:: Document passage
BEI HOLDING CORPORATION AND SUBSIDIARY

Notes To Unaudited Condensed Consolidated Financial Statements (Continued)

 

Term Loans A and B, as well as the revolving credit agreement, were secured by an interest in substantially all of the Company’s assets.

 

At September 30, 2008, the Company was not in compliance with its financial covenants and was in default with the lender on both Term Notes A and B as well as the senior subordinated note.  As such, all amounts outstanding under these agreements are reported as a current liability on the Company’s balance sheet at September 30, 2008.  A waiver was received on November 21, 2008 (Note 2).

 

Restructuring And Refinancing

 

On November 21, 2008, the Company was restructured and all existing long-term debt agreements, included all accrued interest payable, were renegotiated (Note 2).

 

Term Notes A and B and the revolving credit facility were renegotiated to 4 separate financing agreements, with terms and amounts as follows.

 

The term “base rate” utilized below is defined as, for any day, a rate per annum equal to the highest of (a) the bank prime loan rate, as quoted by the Wall Street Journal (b) the sum of 0.5% per annum and the Federal Funds Rate or (c) the sum of LIBOR plus 1%.

 

·                  New Term Loan A in the amount of $12,000,000 bearing interest at LIBOR plus 3.5% or the base rate plus 2.5%.  Through December 31, 2009, interest is accrued (i.e. paid in kind) provided that the Company’s total cash (cash defined as cash on hand plus cash equivalents on hand plus net availability on the revolving credit facility) does exceed $2,500,000.  If total cash is less than $2,500,000, then interest at 1% is payable in cash, with the remainder of interest for the period paid in kind.  Beginning on January 1, 2010, quarterly principal payments of $100,000 plus interest at LIBOR are required, with all unpaid principal and interest due upon maturity on November 21, 2011.
::::
:: Recorded data
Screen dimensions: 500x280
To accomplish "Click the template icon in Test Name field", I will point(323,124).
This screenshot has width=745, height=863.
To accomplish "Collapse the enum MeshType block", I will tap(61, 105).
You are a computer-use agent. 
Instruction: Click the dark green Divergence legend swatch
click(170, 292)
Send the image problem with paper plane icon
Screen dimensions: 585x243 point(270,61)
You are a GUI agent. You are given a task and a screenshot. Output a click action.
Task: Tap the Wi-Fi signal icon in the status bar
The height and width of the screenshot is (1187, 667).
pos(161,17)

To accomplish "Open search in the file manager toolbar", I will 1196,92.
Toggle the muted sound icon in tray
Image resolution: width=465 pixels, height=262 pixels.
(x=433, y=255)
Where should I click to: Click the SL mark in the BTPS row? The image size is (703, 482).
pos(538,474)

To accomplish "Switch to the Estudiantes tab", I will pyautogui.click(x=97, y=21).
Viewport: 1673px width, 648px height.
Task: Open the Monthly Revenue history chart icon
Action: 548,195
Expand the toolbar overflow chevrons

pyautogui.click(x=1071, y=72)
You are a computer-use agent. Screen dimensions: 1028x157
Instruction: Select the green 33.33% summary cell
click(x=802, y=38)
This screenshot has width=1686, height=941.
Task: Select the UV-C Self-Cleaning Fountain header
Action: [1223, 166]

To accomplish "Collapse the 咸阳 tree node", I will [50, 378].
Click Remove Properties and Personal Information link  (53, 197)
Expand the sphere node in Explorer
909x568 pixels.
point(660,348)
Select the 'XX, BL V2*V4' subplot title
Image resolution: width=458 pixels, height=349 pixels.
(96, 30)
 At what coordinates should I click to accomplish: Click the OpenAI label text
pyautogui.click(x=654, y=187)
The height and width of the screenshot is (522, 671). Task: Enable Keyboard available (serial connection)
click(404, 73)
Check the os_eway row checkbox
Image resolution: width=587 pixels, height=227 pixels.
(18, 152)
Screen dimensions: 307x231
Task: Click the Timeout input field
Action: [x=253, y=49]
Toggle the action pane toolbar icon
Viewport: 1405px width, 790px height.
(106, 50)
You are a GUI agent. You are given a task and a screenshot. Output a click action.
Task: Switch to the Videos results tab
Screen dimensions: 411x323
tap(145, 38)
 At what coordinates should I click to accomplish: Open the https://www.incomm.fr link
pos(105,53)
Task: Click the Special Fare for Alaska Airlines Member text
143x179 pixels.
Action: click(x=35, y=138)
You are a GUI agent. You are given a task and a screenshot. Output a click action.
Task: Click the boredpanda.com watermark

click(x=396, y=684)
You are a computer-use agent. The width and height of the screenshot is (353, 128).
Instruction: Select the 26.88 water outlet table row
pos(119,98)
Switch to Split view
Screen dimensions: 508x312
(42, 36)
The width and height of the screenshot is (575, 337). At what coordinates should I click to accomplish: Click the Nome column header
::::
Required actions:
**a.** In the debt restructuring notes, what is the amount of New Term Loan A?
**b.** Reproduce the part of the debt restructuring notes starting at "Term Loans A" and ending at "2008 (Note 2).".
**c.** Write what comes next in the debt restructuring notes, picking up after their last sentence.
The listing is not needed here.

Exercise responses:
**a.** $12,000,000

**b.**
Term Loans A and B, as well as the revolving credit agreement, were secured by an interest in substantially all of the Company’s assets.

 

At September 30, 2008, the Company was not in compliance with its financial covenants and was in default with the lender on both Term Notes A and B as well as the senior subordinated note.  As such, all amounts outstanding under these agreements are reported as a current liability on the Company’s balance sheet at September 30, 2008.  A waiver was received on November 21, 2008 (Note 2).

**c.**
 

·                  New Term Loan B in the amount of $12,000,000 bearing interest at LIBOR plus 3.5% or the base rate plus 2.5%.  Through December 31, 2009, interest is accrued (i.e. paid in kind) provided that the Company’s total cash (cash defined as cash on hand plus cash equivalents on hand plus net availability on the revolving credit facility) does exceed $2,500,000.  If total cash is less than $2,500,000, then interest at 1% is payable in cash, with the remainder of interest for the period paid in kind.  Beginning on January 1, 2010, quarterly principal payments of $100,000 plus interest at LIBOR are required, with all unpaid principal and interest due upon maturity on November 21, 2011.

 

10



 

BEI HOLDING CORPORATION AND SUBSIDIARY

Notes To Unaudited Condensed Consolidated Financial Statements

 

·                  New Term Loan C in the amount of $20,153,500.  The note bears interest at 12%, all of which is accrued.  If, however, the Company’s fixed charge ratio is greater than 1.0:1.0, then beginning on March 31, 2010, such interest is payable in cash.  All outstanding principal and interest due upon maturity on November 21, 2011.

 

·                  A revolving credit facility which allows for borrowing up to $1,500,000.  This facility bears interest at LIBOR plus 3.5% or the base rate plus 2.5% and is payable on a monthly basis, with unpaid principal and interest due upon maturity on November 21, 2011.

 

Interest expense amounted to $3,176,990 and $7,520,869 for the nine months ended September 30, 2009 and 2008, respectively.

 

Interest Rate Swap Agreement

 

In February 2006, the Predecessor Company entered into an interest rate swap agreement for the notional amount of $20,000,000 to effectively fix a portion of the Term A and Term B loans at 5.3525%.  This agreement was maintained with the New Term A, B, and C loans in conjunction with the restructuring of the Company on November 21, 2008.

 

5.                                      Subsequent Event

 

In November 2009, the outstanding debt obligations of the Company were purchased from the senior lenders and the outstanding obligations were restructured on December 9, 2009.  The debt restructuring qualified as a troubled debt restructuring under accounting guidance resulting in an approximately $44,300,000 gain on extinguishment of debt.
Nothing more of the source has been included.